Entries provided START
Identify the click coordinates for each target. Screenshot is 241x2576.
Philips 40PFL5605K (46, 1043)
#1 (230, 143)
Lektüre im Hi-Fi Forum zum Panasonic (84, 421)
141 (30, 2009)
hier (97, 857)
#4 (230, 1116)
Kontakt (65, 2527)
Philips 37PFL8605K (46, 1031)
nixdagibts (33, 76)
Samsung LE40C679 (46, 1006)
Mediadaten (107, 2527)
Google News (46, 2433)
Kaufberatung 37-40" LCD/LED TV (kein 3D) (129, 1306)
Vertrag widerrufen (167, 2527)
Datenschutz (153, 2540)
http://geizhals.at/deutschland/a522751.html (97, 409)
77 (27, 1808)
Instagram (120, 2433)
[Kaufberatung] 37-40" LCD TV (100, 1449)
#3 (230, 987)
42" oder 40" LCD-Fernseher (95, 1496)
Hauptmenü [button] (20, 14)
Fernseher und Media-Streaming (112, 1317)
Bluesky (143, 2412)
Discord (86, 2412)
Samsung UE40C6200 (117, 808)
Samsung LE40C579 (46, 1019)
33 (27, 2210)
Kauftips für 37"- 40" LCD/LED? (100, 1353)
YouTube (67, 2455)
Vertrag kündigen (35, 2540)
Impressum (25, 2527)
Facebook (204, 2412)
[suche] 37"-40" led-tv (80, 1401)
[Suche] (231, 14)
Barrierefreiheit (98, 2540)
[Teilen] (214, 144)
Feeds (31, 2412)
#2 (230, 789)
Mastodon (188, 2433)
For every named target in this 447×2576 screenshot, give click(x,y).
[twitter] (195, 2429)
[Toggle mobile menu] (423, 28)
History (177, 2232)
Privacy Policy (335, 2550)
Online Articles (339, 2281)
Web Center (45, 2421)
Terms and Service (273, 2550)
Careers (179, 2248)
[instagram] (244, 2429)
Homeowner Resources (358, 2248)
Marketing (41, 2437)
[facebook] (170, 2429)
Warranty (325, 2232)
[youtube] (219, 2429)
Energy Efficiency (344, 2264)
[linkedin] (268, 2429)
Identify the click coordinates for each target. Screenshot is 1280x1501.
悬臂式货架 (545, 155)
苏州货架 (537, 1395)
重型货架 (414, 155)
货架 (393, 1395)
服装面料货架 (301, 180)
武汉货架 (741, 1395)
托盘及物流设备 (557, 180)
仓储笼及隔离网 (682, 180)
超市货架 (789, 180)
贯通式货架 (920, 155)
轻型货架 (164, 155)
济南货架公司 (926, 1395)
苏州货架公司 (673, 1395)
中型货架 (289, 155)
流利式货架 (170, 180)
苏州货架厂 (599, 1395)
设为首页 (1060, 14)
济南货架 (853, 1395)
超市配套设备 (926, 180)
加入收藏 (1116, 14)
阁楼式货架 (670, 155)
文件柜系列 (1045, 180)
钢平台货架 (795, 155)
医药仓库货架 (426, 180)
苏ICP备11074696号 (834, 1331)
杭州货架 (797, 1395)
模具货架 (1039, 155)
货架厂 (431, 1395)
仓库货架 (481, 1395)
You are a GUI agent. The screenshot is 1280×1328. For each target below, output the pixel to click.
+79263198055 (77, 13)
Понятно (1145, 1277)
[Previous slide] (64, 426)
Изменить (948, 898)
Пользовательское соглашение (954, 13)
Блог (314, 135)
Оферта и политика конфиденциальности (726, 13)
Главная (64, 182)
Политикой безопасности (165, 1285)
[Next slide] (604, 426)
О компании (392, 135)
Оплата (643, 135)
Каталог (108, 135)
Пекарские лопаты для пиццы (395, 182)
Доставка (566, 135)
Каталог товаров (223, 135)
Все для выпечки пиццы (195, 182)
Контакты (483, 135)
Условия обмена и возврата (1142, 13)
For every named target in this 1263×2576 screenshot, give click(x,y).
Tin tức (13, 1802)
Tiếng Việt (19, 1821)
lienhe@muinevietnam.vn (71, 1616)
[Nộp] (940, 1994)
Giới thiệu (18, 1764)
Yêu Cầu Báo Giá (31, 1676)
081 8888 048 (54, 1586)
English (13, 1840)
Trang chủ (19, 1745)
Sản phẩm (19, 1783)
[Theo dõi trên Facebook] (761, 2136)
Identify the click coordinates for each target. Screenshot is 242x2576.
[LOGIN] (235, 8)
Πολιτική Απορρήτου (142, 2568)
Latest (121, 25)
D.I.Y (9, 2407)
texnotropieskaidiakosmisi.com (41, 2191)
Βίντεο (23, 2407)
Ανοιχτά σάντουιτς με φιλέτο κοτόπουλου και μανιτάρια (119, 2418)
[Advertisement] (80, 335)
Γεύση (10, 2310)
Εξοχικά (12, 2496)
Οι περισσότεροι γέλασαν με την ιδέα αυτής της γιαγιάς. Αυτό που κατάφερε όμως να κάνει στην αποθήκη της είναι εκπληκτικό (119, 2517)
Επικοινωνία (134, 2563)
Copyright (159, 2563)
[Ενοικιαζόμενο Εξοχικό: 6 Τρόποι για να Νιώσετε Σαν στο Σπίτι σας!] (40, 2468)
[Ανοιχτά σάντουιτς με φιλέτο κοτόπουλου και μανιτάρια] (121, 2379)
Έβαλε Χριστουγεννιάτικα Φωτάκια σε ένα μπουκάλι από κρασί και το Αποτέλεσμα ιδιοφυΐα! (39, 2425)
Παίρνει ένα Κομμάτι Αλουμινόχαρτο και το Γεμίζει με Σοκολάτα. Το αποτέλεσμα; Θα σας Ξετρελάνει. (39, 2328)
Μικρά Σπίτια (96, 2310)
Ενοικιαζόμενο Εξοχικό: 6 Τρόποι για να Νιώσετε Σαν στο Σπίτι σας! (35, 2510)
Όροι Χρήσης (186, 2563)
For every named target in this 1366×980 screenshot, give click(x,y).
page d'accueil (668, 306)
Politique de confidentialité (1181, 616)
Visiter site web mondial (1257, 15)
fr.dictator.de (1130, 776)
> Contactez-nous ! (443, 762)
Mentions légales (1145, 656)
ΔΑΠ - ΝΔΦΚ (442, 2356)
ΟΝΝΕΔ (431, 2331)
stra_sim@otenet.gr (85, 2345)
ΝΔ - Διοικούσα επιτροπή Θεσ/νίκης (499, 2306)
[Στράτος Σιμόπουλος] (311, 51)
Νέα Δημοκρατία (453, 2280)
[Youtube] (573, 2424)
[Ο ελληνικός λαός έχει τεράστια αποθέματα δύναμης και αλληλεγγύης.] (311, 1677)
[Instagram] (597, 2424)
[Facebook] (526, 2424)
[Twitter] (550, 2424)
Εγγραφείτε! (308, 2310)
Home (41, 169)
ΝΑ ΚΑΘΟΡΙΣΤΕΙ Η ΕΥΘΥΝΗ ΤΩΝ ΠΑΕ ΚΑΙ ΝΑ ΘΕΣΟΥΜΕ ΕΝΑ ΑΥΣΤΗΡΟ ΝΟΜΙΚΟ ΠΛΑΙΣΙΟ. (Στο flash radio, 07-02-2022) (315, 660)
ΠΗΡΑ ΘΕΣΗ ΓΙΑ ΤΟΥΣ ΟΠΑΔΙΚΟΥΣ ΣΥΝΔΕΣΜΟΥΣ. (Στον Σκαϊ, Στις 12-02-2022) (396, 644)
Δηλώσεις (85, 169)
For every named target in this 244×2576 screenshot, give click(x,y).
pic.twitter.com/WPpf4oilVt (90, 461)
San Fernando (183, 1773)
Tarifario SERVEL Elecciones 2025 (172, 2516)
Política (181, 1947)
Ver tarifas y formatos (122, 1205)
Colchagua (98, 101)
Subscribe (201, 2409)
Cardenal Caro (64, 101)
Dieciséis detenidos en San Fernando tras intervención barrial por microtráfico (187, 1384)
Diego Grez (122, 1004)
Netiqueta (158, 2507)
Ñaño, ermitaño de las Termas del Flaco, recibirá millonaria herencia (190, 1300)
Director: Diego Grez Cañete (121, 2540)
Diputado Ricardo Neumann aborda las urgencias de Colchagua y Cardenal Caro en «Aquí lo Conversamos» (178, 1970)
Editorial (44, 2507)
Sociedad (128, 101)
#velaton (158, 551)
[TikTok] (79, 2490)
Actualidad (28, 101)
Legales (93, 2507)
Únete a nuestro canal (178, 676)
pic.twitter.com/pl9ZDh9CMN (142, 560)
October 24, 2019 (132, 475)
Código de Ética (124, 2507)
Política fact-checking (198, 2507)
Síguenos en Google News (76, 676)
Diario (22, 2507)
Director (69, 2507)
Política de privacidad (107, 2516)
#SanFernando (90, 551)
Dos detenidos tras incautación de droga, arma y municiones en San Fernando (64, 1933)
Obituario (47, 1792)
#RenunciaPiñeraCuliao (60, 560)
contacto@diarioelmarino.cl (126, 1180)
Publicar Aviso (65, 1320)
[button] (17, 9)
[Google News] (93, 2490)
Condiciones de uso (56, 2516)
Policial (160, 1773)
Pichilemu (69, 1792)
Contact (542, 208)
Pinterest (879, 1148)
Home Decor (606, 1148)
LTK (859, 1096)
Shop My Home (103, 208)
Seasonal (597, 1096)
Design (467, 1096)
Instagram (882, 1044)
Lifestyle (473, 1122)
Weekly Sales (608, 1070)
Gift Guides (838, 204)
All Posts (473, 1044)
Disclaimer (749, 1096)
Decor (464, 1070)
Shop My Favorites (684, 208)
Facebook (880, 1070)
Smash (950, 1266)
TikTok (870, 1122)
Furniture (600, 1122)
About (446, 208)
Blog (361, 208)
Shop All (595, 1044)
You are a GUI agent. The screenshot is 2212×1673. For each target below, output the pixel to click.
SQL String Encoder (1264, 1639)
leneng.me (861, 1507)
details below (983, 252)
Entries provided END
The lines needed run from the first line of the data through the line containing "3D) (129, 1306)"; give them again exactly and nothing else.

Identify the click coordinates for each target. Screenshot is 241x2576.
Philips 40PFL5605K (46, 1043)
#1 (230, 143)
Lektüre im Hi-Fi Forum zum Panasonic (84, 421)
141 (30, 2009)
hier (97, 857)
#4 (230, 1116)
Kontakt (65, 2527)
Philips 37PFL8605K (46, 1031)
nixdagibts (33, 76)
Samsung LE40C679 (46, 1006)
Mediadaten (107, 2527)
Google News (46, 2433)
Kaufberatung 37-40" LCD/LED TV (kein 3D) (129, 1306)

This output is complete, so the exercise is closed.